[start RECORDS SUPPLIED]

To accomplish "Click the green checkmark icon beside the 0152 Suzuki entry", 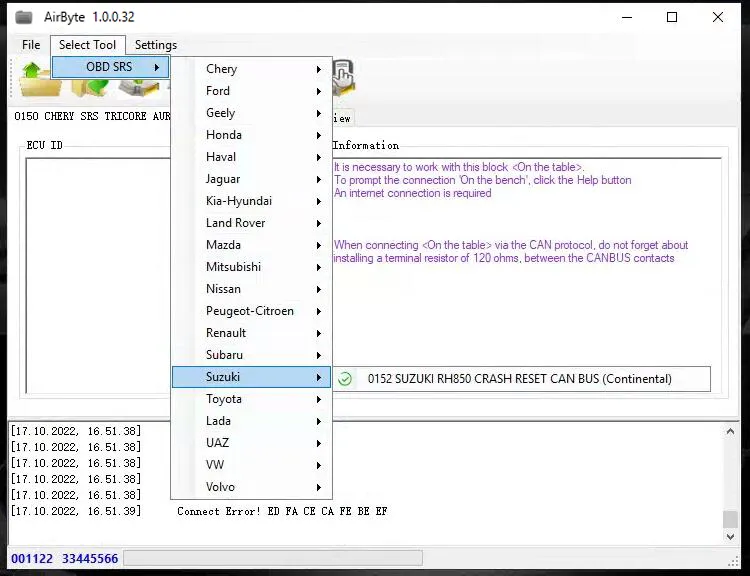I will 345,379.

[end RECORDS SUPPLIED]
[start RECORDS SUPPLIED]

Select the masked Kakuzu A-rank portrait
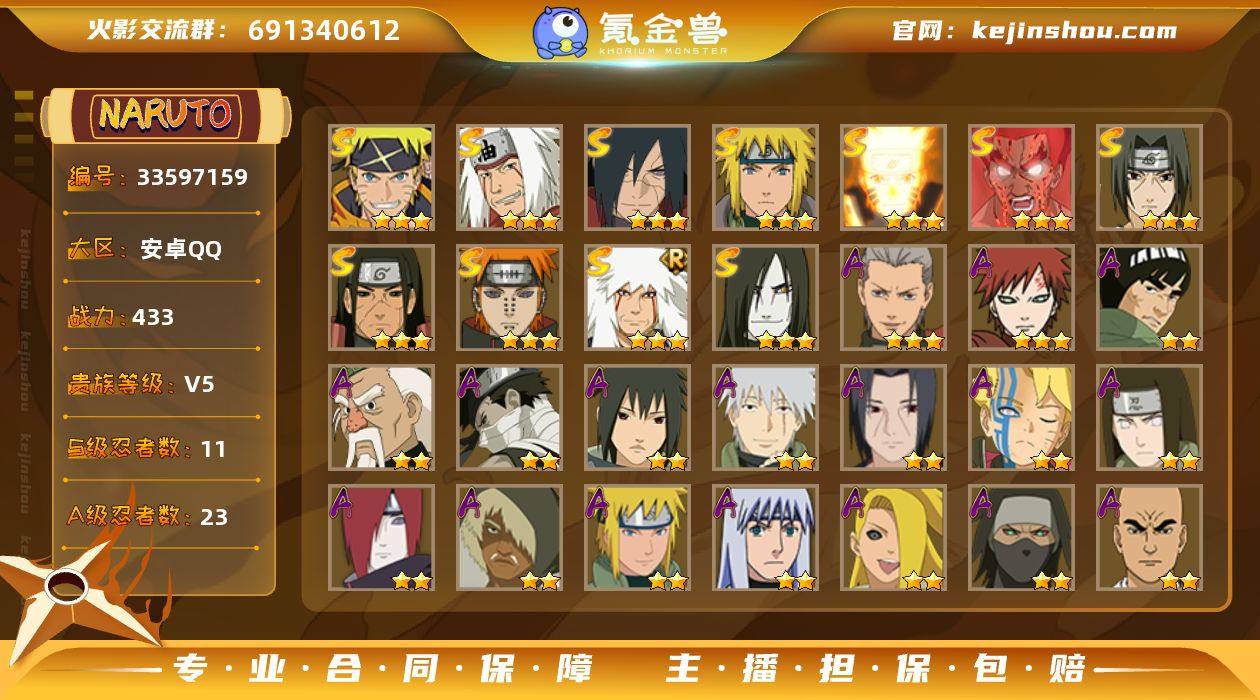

[end RECORDS SUPPLIED]
[start RECORDS SUPPLIED]

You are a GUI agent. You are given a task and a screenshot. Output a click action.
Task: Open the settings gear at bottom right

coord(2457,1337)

[end RECORDS SUPPLIED]

WORK TO BE COMPLETED: Put everything in the records from the line containing "You are a GUI" down to the line containing "coord(2457,1337)", both included, into a Markdown table with the columns Row and Line text, leaving out blank lines.

THE RESULT:
| Row | Line text |
|---|---|
| 1 | You are a GUI agent. You are given a task and a screenshot. Output a click action. |
| 2 | Task: Open the settings gear at bottom right |
| 3 | coord(2457,1337) |